So what is the secret that enables them to work in harmony?
“Making sure the players receive a warm welcome and are respected is something that is always a goal for us from the start,” explains Jaime Jr. “That’s why we’re all committed. We’re an entire generation of a family helping make sure the tournament goes as well as possible each year and tennis brings us together. We’re a one-off in the world, I would say.”
Meanwhile, the siblings’ husbands and wives have their own daily jobs. Allan Jarry is not only the father of Nicolas Jarry, who played at the 2022 edition of the tournament, but also the marketing strategist, along with Rodrigo Contreras and Diego Garcia. Martin Rodriguez is the Tennis & Player Coordinator, and Renata Teran looks after VIP services.
That’s not all. 11 of Jaime Sr.’s grandchildren share responsibility for tournament credentials, court preparation and handing out balls, and even take on roles as ballboys or warm-up partners for the players.
“We all feel like we’re a part of something big and we want the players to feel that,” says Catalina, one of the world’s few female tournament directors. “Having everyone on our team is contagious. During the week, we ask everyone if they’re happy and what the experience was like, and that’s how it’s always been. The first time I was at the tournament, I was 13 and I took the water to the courts. I worked my way through all the roles to where I am now.”
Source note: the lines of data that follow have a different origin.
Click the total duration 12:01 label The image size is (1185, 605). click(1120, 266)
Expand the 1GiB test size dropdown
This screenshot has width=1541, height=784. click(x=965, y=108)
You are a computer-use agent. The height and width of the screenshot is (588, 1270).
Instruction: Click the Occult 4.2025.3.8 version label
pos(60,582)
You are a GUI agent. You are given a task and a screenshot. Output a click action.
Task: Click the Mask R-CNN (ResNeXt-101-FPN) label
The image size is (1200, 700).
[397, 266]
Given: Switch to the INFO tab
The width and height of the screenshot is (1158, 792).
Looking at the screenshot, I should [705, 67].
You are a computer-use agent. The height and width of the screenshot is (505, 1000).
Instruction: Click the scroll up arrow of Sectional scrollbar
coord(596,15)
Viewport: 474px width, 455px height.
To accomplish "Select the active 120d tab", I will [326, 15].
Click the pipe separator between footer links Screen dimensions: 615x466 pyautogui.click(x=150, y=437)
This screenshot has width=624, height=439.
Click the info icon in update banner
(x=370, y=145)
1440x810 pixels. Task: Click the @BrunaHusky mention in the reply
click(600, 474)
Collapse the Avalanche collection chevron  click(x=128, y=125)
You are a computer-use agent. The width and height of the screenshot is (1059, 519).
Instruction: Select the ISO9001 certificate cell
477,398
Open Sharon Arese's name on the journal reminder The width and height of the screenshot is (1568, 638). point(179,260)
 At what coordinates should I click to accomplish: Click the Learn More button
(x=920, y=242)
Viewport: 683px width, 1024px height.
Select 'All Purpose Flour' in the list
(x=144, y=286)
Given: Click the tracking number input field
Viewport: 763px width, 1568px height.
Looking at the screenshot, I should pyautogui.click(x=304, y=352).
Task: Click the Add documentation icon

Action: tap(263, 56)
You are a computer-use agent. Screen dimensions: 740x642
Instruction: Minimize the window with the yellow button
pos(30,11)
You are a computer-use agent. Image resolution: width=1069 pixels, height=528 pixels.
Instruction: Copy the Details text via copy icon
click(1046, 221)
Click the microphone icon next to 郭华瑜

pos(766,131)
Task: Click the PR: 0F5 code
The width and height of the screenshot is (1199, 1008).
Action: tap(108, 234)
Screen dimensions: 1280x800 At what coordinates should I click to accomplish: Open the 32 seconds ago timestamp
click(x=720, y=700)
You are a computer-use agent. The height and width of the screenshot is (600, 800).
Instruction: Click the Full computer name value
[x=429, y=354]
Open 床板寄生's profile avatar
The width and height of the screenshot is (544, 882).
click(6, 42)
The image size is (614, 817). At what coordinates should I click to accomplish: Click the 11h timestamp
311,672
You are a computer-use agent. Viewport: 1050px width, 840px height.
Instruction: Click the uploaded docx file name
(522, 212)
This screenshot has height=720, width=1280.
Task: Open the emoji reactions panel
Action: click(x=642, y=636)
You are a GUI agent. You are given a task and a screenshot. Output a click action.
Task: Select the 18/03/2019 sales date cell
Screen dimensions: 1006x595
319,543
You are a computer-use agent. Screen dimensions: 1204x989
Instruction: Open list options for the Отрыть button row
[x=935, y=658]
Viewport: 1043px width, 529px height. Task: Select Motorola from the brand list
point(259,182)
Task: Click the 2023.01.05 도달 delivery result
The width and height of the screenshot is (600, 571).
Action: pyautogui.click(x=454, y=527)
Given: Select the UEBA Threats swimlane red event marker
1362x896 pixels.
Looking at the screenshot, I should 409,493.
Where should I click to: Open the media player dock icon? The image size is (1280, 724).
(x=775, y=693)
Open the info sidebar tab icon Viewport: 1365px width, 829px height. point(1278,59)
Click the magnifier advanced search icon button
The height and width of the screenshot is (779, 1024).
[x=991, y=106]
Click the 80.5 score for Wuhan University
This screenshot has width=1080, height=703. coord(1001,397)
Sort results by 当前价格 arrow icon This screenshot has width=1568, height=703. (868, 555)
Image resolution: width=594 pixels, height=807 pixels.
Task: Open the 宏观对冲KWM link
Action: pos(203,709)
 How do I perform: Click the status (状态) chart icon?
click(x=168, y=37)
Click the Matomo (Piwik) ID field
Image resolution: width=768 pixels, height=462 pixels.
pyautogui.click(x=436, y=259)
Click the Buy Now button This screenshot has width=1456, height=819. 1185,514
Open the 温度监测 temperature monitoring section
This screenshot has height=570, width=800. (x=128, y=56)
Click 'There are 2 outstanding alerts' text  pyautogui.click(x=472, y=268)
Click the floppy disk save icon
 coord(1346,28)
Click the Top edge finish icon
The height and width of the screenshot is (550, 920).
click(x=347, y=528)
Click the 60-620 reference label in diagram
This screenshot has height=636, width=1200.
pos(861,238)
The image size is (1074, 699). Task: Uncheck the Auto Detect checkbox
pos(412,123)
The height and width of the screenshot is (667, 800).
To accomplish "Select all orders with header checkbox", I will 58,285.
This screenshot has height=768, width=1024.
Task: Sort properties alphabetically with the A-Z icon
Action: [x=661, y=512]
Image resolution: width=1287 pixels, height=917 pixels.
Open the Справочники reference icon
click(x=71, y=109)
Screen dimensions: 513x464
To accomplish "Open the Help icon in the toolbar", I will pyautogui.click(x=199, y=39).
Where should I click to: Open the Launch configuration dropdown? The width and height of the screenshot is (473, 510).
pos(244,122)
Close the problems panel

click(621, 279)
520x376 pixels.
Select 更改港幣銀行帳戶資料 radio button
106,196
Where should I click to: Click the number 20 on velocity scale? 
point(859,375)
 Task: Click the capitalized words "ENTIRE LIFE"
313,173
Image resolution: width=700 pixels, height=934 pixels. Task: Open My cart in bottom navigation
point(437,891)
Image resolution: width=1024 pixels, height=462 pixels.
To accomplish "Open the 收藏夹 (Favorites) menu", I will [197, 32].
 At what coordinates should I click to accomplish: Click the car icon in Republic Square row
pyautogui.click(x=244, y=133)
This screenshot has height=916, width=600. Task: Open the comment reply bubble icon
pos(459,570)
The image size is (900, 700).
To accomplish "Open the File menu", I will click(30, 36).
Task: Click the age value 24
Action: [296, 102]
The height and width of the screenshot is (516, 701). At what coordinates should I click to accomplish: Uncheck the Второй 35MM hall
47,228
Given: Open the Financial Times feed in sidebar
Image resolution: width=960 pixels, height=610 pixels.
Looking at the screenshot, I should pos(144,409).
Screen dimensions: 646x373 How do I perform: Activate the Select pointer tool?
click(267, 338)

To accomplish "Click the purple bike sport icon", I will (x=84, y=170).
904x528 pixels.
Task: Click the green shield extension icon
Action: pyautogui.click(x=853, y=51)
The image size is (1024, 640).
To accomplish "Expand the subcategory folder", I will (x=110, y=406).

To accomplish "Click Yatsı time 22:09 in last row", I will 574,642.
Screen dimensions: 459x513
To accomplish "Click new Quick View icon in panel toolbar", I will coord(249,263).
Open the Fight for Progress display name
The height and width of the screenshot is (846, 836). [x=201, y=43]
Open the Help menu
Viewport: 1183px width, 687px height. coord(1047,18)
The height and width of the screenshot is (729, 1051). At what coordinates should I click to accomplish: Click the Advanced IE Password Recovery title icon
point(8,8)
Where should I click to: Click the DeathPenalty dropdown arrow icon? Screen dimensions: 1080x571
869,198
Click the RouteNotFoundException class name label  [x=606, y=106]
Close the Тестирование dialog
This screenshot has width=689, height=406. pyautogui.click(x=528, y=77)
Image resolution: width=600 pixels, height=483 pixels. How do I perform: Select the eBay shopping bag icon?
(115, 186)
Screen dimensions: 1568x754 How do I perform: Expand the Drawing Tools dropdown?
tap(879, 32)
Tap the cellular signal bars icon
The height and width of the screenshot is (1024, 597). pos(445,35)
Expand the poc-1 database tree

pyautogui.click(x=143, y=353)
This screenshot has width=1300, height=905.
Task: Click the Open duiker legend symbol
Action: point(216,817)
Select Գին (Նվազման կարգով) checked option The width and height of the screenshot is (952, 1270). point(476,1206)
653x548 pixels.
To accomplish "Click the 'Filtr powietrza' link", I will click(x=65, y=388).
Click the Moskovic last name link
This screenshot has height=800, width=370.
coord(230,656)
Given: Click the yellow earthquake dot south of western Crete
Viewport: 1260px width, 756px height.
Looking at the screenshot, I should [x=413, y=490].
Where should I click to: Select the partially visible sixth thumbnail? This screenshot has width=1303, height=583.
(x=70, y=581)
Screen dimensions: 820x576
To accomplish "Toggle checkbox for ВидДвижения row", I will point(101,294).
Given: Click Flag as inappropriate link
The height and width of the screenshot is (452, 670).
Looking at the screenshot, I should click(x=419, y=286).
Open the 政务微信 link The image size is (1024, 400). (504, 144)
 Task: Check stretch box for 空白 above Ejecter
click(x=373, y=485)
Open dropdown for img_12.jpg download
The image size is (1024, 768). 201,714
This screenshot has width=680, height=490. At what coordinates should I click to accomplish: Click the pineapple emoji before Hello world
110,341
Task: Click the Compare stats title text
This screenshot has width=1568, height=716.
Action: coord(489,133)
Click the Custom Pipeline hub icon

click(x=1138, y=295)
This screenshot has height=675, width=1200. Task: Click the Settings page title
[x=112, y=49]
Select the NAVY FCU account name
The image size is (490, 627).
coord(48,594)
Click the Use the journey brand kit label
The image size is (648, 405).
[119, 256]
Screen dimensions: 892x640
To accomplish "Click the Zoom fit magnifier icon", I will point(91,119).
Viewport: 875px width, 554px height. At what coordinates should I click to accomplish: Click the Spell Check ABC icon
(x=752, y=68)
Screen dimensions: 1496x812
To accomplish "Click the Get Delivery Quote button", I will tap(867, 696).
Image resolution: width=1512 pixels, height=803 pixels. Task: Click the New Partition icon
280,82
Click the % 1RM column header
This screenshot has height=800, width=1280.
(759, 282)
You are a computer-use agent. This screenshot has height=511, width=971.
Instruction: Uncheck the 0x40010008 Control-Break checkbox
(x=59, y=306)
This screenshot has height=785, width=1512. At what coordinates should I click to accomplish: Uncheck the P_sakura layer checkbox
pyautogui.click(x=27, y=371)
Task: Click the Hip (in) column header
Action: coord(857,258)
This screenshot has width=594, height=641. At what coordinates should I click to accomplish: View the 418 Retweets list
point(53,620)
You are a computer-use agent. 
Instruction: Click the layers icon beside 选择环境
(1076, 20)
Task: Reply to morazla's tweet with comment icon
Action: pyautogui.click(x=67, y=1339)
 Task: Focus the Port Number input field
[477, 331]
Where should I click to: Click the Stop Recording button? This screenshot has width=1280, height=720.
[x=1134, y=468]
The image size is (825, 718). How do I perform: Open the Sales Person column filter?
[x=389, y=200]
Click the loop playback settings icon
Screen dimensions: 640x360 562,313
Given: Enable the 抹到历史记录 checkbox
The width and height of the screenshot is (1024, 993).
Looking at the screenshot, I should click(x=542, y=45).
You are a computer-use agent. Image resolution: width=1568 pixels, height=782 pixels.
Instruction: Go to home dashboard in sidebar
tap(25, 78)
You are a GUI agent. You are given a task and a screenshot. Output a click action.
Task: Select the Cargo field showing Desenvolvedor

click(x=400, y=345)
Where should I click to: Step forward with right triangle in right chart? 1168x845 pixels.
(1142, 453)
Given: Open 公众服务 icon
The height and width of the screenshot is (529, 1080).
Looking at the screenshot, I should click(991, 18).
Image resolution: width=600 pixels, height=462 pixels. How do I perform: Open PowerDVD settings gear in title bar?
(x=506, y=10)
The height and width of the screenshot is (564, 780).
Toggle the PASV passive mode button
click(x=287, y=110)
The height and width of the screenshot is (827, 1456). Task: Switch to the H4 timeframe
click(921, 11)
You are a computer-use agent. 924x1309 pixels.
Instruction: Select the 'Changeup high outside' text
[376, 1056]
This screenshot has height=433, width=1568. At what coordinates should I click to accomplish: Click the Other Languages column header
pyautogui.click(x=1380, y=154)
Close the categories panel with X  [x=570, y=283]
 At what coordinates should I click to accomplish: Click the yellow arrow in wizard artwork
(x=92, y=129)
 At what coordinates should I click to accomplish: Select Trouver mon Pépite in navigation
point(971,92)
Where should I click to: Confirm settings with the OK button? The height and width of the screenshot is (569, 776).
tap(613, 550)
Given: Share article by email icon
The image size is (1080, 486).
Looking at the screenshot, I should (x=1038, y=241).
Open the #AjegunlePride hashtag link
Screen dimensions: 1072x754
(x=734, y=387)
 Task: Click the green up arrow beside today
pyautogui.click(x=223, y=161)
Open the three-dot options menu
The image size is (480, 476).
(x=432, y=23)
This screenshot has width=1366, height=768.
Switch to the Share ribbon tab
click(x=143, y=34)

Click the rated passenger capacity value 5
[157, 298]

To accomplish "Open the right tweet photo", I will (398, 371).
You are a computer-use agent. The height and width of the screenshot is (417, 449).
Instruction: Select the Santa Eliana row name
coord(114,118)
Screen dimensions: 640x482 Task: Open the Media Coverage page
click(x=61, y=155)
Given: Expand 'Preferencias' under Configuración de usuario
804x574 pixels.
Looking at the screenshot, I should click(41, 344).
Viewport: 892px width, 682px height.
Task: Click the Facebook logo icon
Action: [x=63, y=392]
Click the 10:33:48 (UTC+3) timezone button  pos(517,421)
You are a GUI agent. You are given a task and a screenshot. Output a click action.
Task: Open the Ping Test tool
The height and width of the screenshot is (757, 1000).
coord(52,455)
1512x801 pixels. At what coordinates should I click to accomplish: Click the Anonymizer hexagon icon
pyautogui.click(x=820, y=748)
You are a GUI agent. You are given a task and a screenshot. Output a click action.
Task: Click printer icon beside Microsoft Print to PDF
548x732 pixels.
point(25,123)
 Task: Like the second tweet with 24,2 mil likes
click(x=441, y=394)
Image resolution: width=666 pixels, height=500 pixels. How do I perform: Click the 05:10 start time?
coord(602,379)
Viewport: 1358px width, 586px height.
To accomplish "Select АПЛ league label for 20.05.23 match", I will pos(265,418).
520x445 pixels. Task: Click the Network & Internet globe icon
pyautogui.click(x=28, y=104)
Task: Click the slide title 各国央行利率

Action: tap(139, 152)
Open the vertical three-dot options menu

These efforts are noticed outside the family. “It’s a unique tournament,” says former World No. 5 and 11-time ATP Tour titlist Fernando Gonzalez. “For me, for the Chileans and for everyone. When I was a boy, Jaime [Sr.] and Alvaro started to do it and they’ve brought it back. It’s amazing to see how everyone enjoys themselves behind the scenes.”
“We all know and love the players,” adds Gonzalez. “This is one of the most important sports events in Chile and South America, and there’s a whole family behind it. It’s unique in the world, I have no doubt.”
“Everyone makes a huge effort to run this tournament”, says Spaniard Albert Ramos-Vinolas, who went on to reach the semi-finals at the 2022 event. “As a player you can see it. I see what they do, and they do it very well and you can see how happy they are organising this tournament”.
Another 2022 semi-finalist, Chilean Alejandro Tabilo, also holds the tournament in high regard. “This year was special, a great week for me, and luckily we were able to have fans”, said the World No. 98. “It’s incredible to see how there’s a whole family helping. It’s a great atmosphere being part of the tournament, we’ve all known each other for years and they put a lot of energy into making it great.”
What does the future hold for the event? “When the tournament left Chile, we missed it,” says Catalina Fillol. “The whole family. That’s why we felt we had to bring it back. Chilean tennis deserved it.
“Now it’s our third year back and there are more cousins working every year. My father Jaime [Sr.] used to tell us that it wasn’t easy to run a tournament and now he says that, luckily, we ignored him and kept on doing it.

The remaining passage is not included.